Crise à Ceuta : Crise migratoire, front anti-Espagne… Que retenir de la réunion d’urgence des pays européens

Crise à Ceuta : Réunion d’urgence des pays européens face à la crise migratoire

Les ministres de l’Intérieur de l’Union européenne se sont réunis en visioconférence ce mardi pour discuter des conséquences de l’afflux migratoire à Ceuta, enclave espagnole située à la frontière du Maroc. Ce sommet a eu lieu après que, jeudi et vendredi derniers, plus de 72 000 personnes ont franchi illégalement la frontière hispano-marocaine, avec environ 70 000 d’entre elles retournant au Maroc, selon les autorités espagnoles. Au moins 83 migrants ont perdu la vie en tentant de rejoindre Ceuta.

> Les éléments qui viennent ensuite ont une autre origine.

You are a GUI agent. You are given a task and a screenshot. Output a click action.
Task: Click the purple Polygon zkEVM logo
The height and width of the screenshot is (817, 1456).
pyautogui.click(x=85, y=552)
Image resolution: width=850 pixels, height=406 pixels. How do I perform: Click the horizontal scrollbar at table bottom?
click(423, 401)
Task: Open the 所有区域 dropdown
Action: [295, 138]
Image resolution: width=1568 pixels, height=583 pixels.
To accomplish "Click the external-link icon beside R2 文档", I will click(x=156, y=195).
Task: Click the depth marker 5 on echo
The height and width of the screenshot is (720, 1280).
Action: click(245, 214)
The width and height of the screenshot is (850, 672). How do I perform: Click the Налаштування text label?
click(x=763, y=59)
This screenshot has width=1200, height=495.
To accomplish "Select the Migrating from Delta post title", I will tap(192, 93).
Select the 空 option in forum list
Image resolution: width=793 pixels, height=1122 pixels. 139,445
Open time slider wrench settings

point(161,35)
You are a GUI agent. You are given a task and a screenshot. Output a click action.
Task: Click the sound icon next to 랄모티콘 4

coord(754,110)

Cette crise a suscité des réactions rapides, notamment de la part de pays comme l’Italie et le Danemark, qui ont proposé d’exclure l’Espagne de l’espace Schengen, bien que cela soit juridiquement impossible. Ce contexte a mis en lumière les fragilités de la coopération européenne en matière migratoire, alors que les ministres ont tenté de se présenter comme unis lors de cette réunion.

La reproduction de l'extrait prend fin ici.